New Sports Illustrated Model

Michelle Lombardo, 20-year-old restaurant hostess and triathlete. Won this year’s Sports Illustrated model search. Yummy.

damn.

I don’t know about you all, but the top portion of her wheels don’t really depict her as a triathlete… Am I wrong?

B.

She looks a little soft around the tummy for the tri-athlete type. Nice jusggs, though.

She is HOT! Nice, real tits too…
I personally can’t find fault with that body at all. Just right.

Doesn’t look like a triathlete to me, but I surely wouldn’t kick her outta bed for eating crackers.

Looks like she needs a belt…

I can’t see her doing tri but I can see her jogging with those melons.

She is a member at the gym where I work in Vernon, CT. They’ve had her picture up on the wall for several months now; I knew she was a finalist, but this is the first I’ve heard of her winning.

Cool stuff.

saggy

I have come to expect more from SI, even in Model Search stuff.

Oh, well, makes their top babes look even better. HA!

Schwing! Nicely proportioned – very feminine; cute, girl-next-door face. I’m actually happy she doesn’t look emaciated like some triathlete women of my acquaintence.

I think some of you have gotten too used to airbrushed models and plastic porn queens, and have forgotten about real beauty and womanlyness (I think I made that word up.)

And even the critics here would fall down on their knees and beg that this girl would give them the time of day! I’d drink her bath water. :slight_smile:

Davo, while I agree with most of your post, the drinking of the bath water is a touch disturbing. Perhaps not as disturbing as the rim-job fetishes on evidence in other threads, but nonetheless…

Anyway, this chick is hot.

I think I got that bath water line from on old ZZ Top song. I’d still do it though. Damn Tribex!

My old college roommate would have said, "
I’d eat the corn out of her shit", so the bath water line is not so bad.

Some old diesel sub sailors I knew would say they’d crawl over a mile of broken glass just to sniff her bicycle seat.

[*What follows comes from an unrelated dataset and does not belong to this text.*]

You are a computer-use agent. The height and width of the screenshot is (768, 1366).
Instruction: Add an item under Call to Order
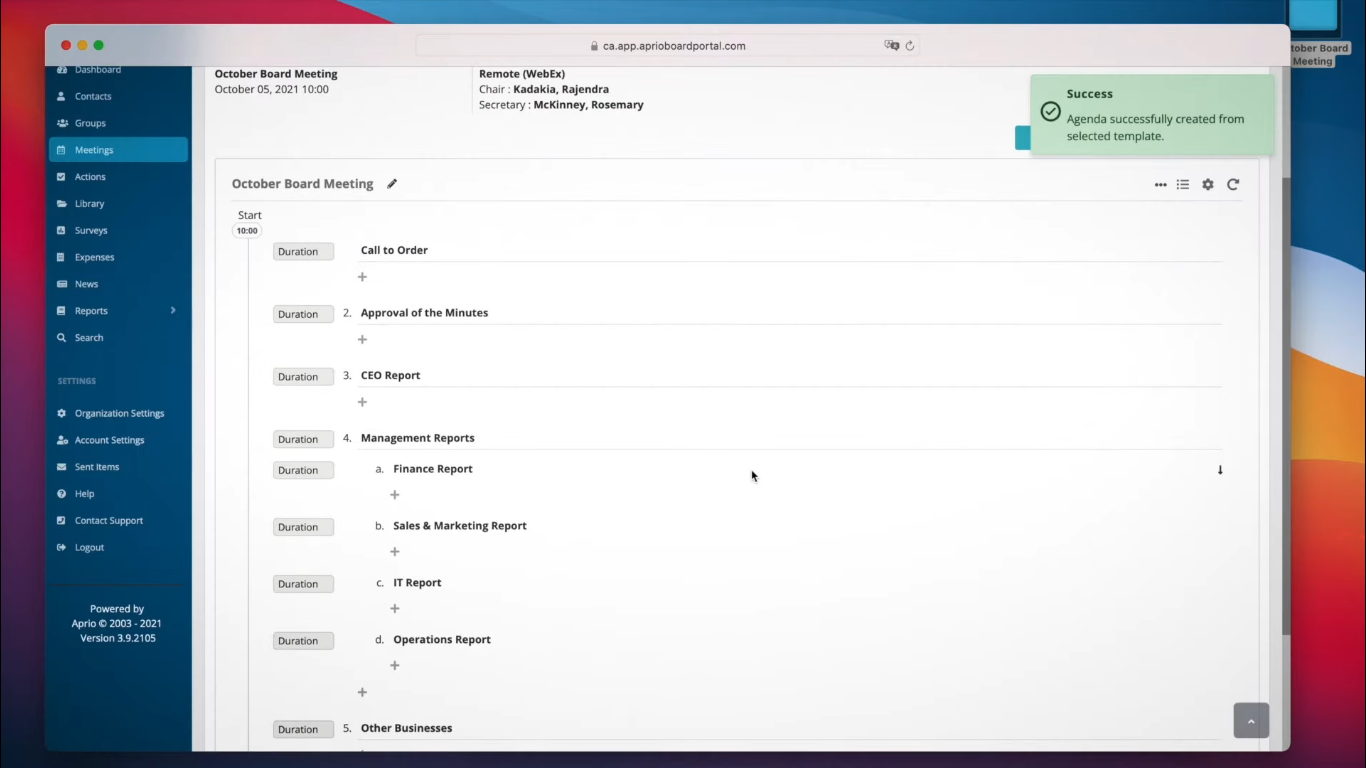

I’d rather just get to go on a date with her, if she got along with my wife that is.

There is a hottie kayaker in the new issue of Stuff magazine. She has some nice wheels and is just damn HOT!

My oldest friend would say:
“I’d crawl through 3 miles of broken glass just to jerk off in the shadow of the garbage truck that carries away her used tampons”

He is a very sick man, but I like him.

Davo2,

My God!!!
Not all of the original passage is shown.